• **OBJECTIVE**
Can you put all the lines below into a JSON list of strings, with one string per line, blank lines omitted and the pictures left out?

(Screen grounding examples)
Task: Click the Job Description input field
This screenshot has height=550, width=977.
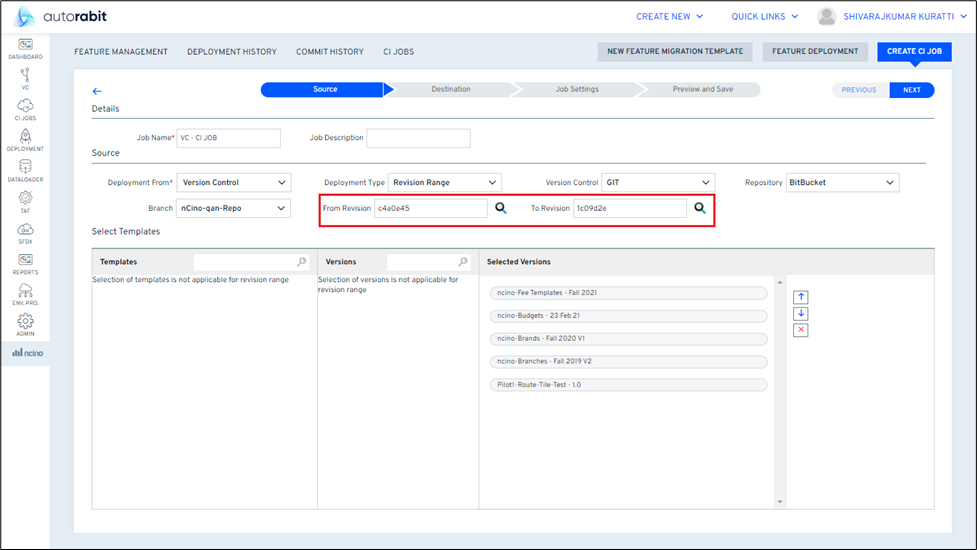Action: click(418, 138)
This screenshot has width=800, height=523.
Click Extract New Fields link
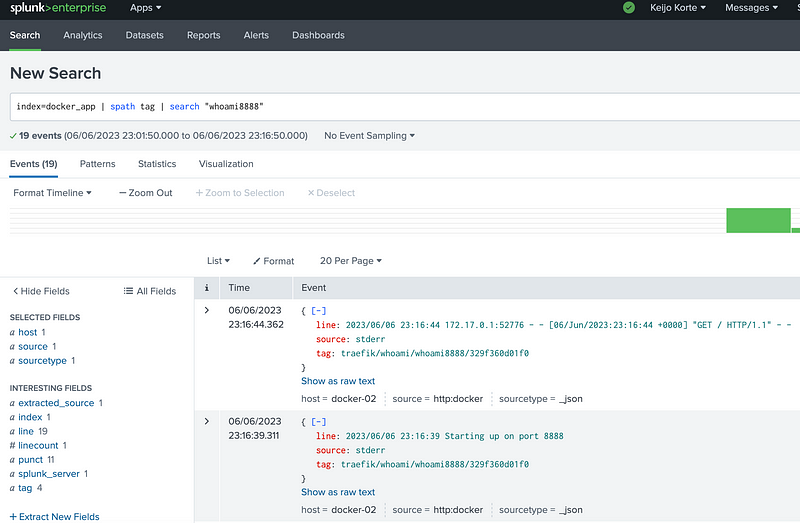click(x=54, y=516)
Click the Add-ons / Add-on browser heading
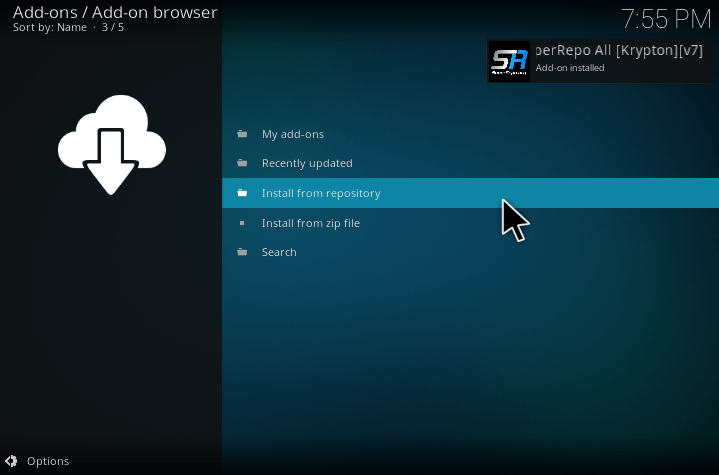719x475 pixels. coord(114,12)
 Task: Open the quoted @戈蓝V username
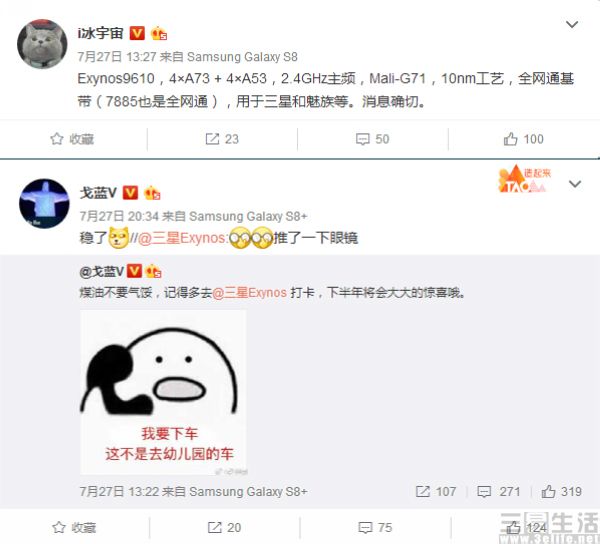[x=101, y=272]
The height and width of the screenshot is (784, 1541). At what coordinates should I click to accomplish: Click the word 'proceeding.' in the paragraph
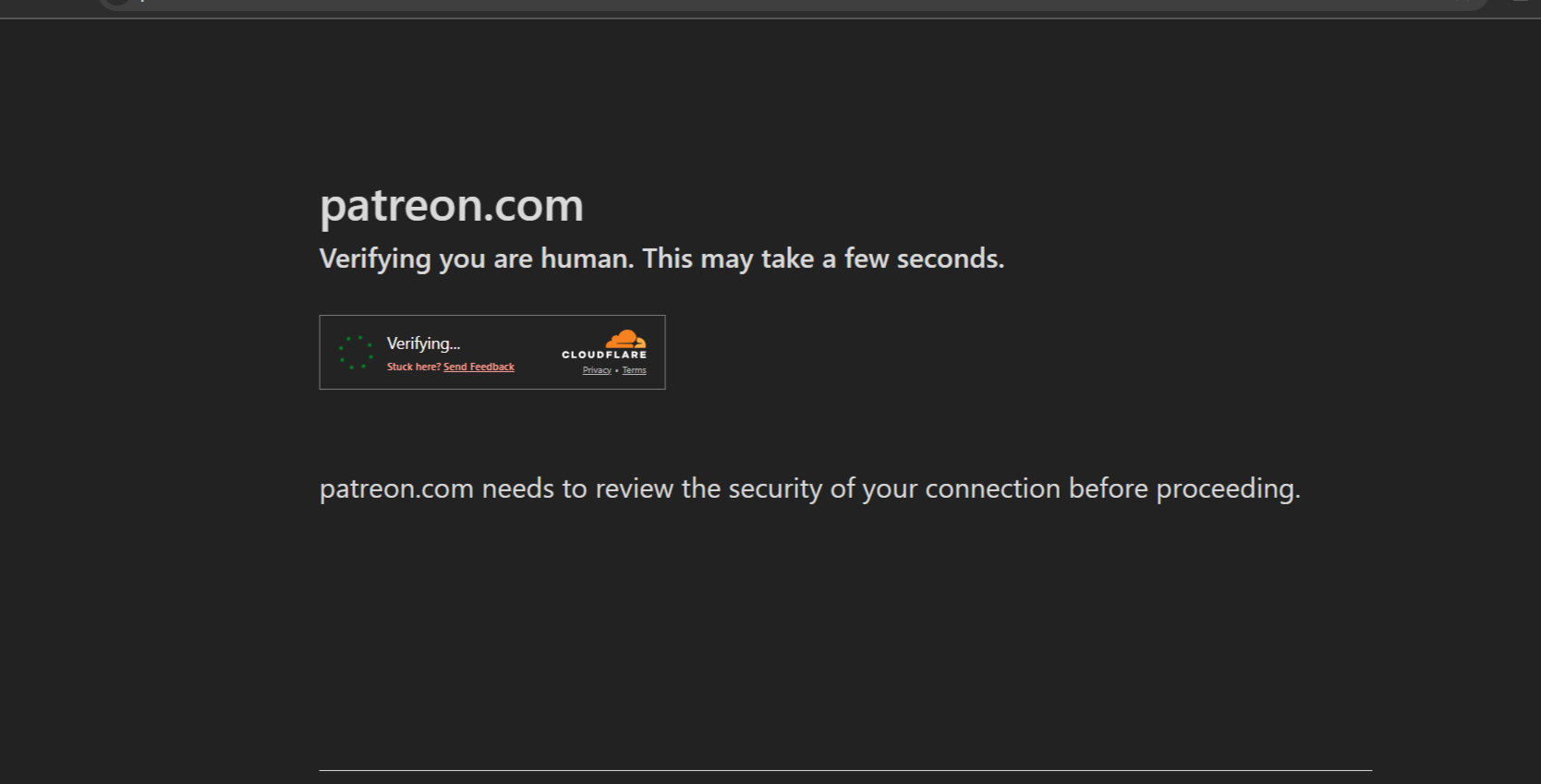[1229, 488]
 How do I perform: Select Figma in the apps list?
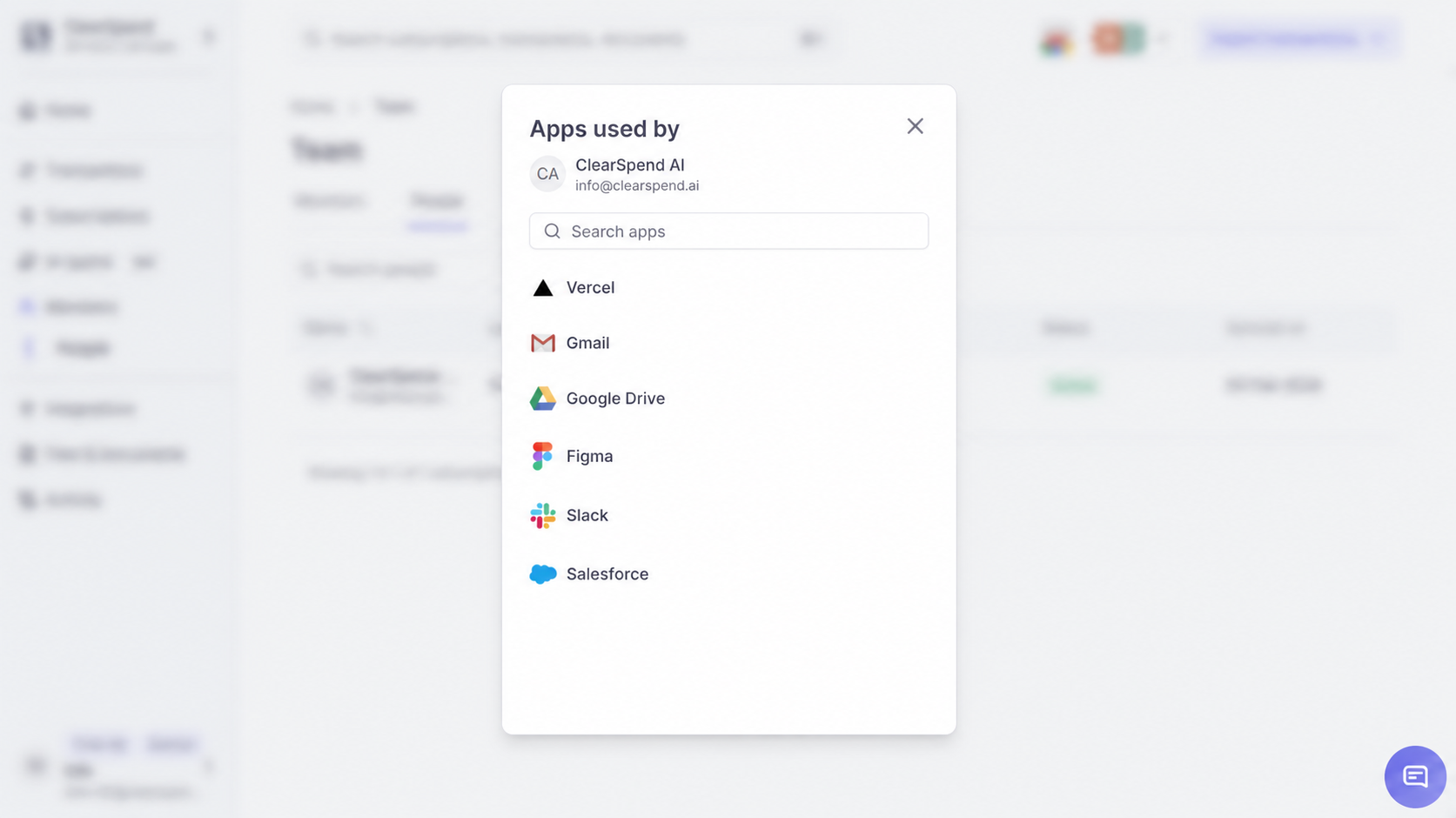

• **RESPONSE TO THE TASK**
[
  "Task: Click the Job Description input field",
  "This screenshot has height=550, width=977.",
  "Action: click(418, 138)",
  "This screenshot has width=800, height=523.",
  "Click Extract New Fields link",
  "click(x=54, y=516)",
  "Click the Add-ons / Add-on browser heading",
  "719x475 pixels. coord(114,12)",
  " Task: Open the quoted @戈蓝V username",
  "[x=101, y=272]",
  "The height and width of the screenshot is (784, 1541). At what coordinates should I click to accomplish: Click the word 'proceeding.' in the paragraph",
  "[1229, 488]",
  " How do I perform: Select Figma in the apps list?"
]